My movie data has movie scripts from different script websites and basic data from IMDb website. Here, I am trying to get the first "file_name" under "files and "id" from "imdb" for each movie.
This is the first movie from my data:
{
"10thingsihateaboutyou": {
"files": [
{
"name": "10 Things I Hate About You",
"source": "imsdb",
"file_name": "10-Things-I-Hate-About-You",
"script_url": "https://imsdb.com/scripts/10-Things-I-Hate-About-You.html",
"size": 215724
},
{
"name": "10 Things I Hate About You",
"source": "screenplays",
"file_name": "10-Things-I-Hate-About-You",
"script_url": "https://www.screenplays-online.de/screenplay.php/119",
"size": 130951
},
"imdb": {
"title": "10 Things I Hate About You",
"release_date": 1999,
"id": "0147800"
}
}
I keep getting the following error with my code below.

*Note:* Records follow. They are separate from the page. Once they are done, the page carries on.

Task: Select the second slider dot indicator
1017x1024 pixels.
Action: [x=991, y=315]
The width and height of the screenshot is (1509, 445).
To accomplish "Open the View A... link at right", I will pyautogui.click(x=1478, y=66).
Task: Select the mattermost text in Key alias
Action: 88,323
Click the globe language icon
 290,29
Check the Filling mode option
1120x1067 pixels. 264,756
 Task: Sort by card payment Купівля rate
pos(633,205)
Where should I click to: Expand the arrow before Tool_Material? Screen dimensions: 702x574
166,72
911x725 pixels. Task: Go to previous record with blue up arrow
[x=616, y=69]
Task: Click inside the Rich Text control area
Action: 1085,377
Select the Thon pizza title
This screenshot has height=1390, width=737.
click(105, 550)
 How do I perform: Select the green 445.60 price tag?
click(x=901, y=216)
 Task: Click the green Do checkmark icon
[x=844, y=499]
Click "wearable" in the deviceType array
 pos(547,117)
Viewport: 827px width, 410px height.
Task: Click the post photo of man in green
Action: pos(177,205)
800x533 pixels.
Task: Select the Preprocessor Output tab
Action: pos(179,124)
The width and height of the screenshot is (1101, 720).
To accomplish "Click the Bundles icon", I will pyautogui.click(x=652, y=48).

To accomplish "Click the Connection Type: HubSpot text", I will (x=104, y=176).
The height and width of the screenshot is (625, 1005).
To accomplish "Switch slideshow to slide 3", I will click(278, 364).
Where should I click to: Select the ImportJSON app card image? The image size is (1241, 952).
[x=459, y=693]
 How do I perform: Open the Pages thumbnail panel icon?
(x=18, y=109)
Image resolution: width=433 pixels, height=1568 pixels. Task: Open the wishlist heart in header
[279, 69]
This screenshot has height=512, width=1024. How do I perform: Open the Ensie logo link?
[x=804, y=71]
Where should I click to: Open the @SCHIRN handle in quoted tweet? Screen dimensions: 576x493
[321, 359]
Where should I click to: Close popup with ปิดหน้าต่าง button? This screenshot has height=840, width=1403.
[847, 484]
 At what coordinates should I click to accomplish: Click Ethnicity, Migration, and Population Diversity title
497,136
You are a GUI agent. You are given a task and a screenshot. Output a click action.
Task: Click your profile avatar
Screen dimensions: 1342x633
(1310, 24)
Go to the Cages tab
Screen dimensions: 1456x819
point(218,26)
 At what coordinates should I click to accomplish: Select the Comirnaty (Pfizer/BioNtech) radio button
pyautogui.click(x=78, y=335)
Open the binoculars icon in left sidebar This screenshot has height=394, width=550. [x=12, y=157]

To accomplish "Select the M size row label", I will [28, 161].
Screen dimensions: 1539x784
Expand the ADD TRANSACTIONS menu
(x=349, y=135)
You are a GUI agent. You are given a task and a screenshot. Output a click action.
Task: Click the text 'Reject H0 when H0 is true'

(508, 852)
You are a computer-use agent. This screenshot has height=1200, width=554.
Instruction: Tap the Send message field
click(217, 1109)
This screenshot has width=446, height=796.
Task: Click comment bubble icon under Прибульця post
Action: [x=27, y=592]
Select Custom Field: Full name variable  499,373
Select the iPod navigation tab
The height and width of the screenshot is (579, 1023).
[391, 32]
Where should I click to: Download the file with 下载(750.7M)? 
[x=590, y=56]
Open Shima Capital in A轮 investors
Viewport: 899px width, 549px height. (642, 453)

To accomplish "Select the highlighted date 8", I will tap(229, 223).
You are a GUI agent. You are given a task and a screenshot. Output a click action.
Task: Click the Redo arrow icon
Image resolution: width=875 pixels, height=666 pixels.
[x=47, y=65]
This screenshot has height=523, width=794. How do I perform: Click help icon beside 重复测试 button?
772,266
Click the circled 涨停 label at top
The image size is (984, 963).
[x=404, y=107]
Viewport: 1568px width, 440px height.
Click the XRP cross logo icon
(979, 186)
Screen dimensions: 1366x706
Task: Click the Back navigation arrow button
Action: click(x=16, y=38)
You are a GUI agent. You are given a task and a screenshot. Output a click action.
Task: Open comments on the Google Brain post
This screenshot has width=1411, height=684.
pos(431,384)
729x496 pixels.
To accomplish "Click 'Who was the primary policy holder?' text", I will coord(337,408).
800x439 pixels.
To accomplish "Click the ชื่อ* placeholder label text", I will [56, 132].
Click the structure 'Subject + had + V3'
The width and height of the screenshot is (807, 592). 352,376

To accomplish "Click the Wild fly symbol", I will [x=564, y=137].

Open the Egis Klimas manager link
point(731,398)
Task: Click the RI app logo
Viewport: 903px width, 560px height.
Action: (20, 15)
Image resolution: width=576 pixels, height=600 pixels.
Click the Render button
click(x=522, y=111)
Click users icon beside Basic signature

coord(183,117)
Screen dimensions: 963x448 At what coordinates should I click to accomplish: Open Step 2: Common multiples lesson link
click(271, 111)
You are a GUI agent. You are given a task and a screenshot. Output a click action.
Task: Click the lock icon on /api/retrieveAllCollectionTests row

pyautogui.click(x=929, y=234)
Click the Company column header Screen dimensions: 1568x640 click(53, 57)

file_name = data[movie]["files"]["file_name"]
TypeError: list indices must be integers or slices, not str
import json
with open('clean_meta.json') as json_file:
data = json.load(json_file)
script_files = []
id_list = []
for movie in data:
file_name = data[movie]["files"]["file_name"]
i_d = data[movie]["imdb"]["id"]
scripts_files.append(file_name)
id_list.append(i_d)
close('clean_meta.json')
CodePudding user response:
data[movie]["files"]
is a list, not a dictionary.
You'll need to loop over this list to get further information.
for movie in data:
for file in data[movie]["files"]
file_name = file["file_name"]
script_files.append(file_name)
i_d = data[movie]["imdb"]["id"]
Also, your file is already closed since you used with
, so you don't need to call any close function
CodePudding user response:
{
"10thingsihateaboutyou": {
"files": [
{
"name": "10 Things I Hate About You",
"source": "imsdb",
"file_name": "10-Things-I-Hate-About-You",
"script_url": "https://imsdb.com/scripts/10-Things-I-Hate-About-You.html",
"size": 215724
},
{
"name": "10 Things I Hate About You",
"source": "screenplays",
"file_name": "10-Things-I-Hate-About-You",
"script_url": "https://www.screenplays-online.de/screenplay.php/119",
"size": 130951
}],
"imdb": {
"title": "10 Things I Hate About You",
"release_date": 1999,
"id": "0147800"
}
}
You forgot to close the square bracket for files
which will inevitably throw an error.
Anyway it's a bit tricky to work with such a dictionary:
data["10thingsihateaboutyou"] is a dict
data["10thingsihateaboutyou"]["files"] is a list
data["10thingsihateaboutyou"]["files"][0] is a dict
So here you have to treat data["10thingsihateaboutyou"]["files"]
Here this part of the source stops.